To qualify as truly intelligent, AI would require a greater source of data that is not static but experiential, said Prof Sutton, a professor of computing science at the University of Alberta in Canada. "Experience just means the data you get when you interact with the world - this is the way both people and animals learn," he explained. But what is the limit of machine learning? Will humans eventually lose control of AI?

Prof Sutton answered these questions and more as part of the NUS120 Distinguished Speaker Series on 6 June 2025. The series is one of several events held to celebrate the University's 120th anniversary this year. His lecture, which came on the heels of two other AI-themed ones by Professors Yoshua Bengio and Yann LeCun, drew close to 600 in-person attendees, with over 4,000 joining the livestream on YouTube.

From simulation to real-world interaction

Prof Sutton, who won the 2024 Turing Award - named after the "father of computer science" Alan Turing and often dubbed the Nobel Prize of computing - pointed out that experiential learning in machines was mooted by Turing himself, during his first public presentation on AI in 1947.

Since then, much progress has been made on this front. This is seen in the rise of computer programs such as AlphaGo, which beat a grandmaster in the board game of Go in 2016, and AlphaProof, which achieved silver medal-standard at the 2024 International Mathematical Olympiad.

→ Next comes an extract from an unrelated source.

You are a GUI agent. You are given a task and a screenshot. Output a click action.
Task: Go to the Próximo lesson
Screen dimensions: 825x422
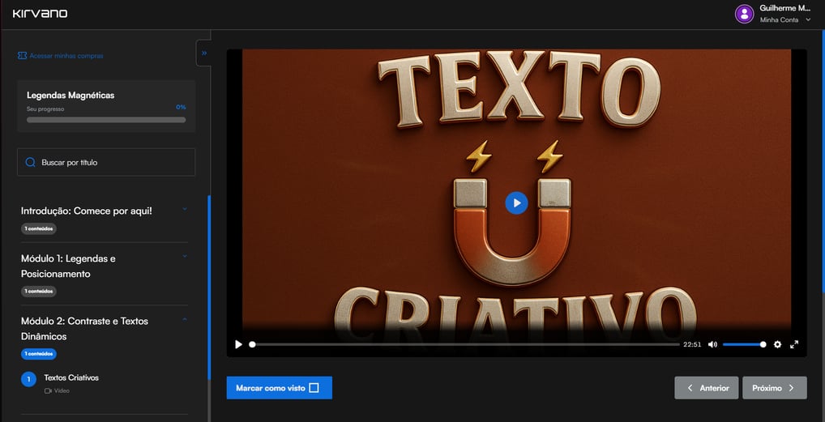[x=774, y=388]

The earliest phase of machine learning revolved around simulated experience, but an increasing number of programs today learn through direct first-hand interactions with the real world. This is part of reinforcement learning, a field in which Prof Sutton is a pioneer from the 1980s.

In a nutshell, the computer program is not told what actions to take in reinforcement learning, but is given a certain set of rewards to pursue. It must then discover which actions yield the most reward by trying them out, thus enabling experiential learning.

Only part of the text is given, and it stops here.